Ben de pek çok blog takip etmeye başladım bu arada, etaminler, keçeler, dekorasyon harikaları, hayattan hikayeleriniz sayesinde ben de daha donanımlı-donanımlı ne yaaa! Bilgisayar mısın kızım sen! Ama bulamadım yerine doğru kelimeyi :( - oldum. Yaptıklarınız, yazdıklarınız keyif verdi, hayatıma yeni yeni renkler kattı...
Bloğun anafikri "SAMİMİYET" olsun istedim, bazen hoşuma gidenleri yazdım, çoğunlukla kuzularımı, bana heyecan veren şeyleri paylaştım sizlerle. Bazen de kah anneliğimi eleştirdim, kah araba kullanamayışımı :( kah ev kadınlığımı, kah da kocamı :))) Daha çok komik tarafından bakarak ve çoook da eğlenerek yazdım bunları...

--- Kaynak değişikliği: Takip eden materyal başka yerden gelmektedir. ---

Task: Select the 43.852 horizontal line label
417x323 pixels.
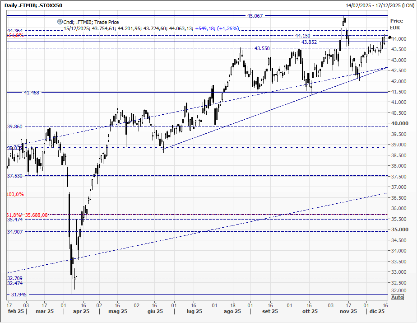Action: point(309,42)
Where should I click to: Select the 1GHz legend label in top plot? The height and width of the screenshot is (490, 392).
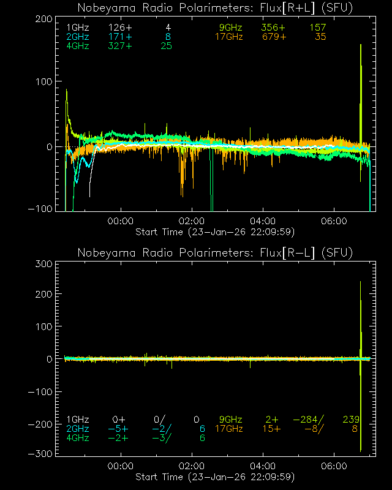[x=77, y=28]
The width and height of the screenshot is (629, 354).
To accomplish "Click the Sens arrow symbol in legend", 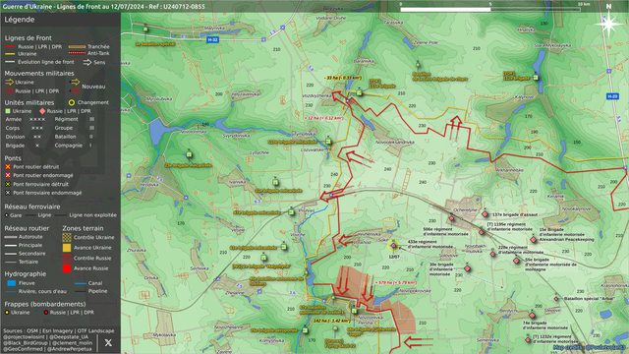I will tap(87, 62).
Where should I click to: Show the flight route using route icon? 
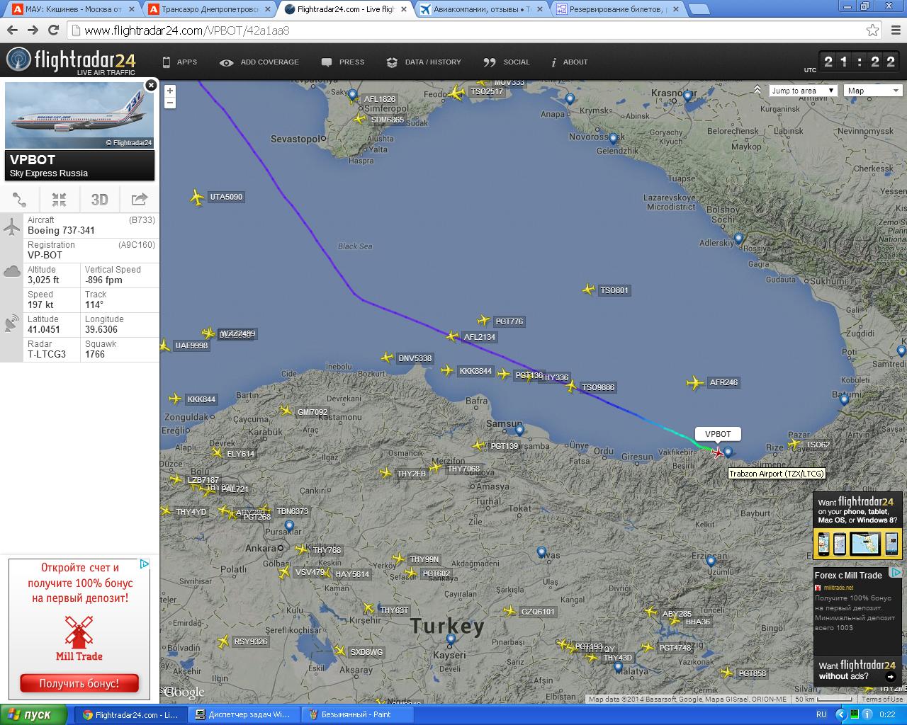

Samimi yazmaya gayret ettim, arkadaşıma anlatır gibi, dertleşir gibi yazdım hep, günlük tutar gibi. Yazmaya başladığımdan beri, başka türlü izliyorum hayatımı, dışardan bakar gibi, başka bir gözle görür gibi, diyorum ki sık sık "Bunu yazmalı, aman bunu unutmamalı, kaçırmamalı! bunu bloğa şikayet etmeli" :) Sanıyorum samimiyetim sizlere de ulaştı ki şükürler olsun 95 oldunuz (dileğim 1. yıl dolduğunda 100 olmanız ama! ;)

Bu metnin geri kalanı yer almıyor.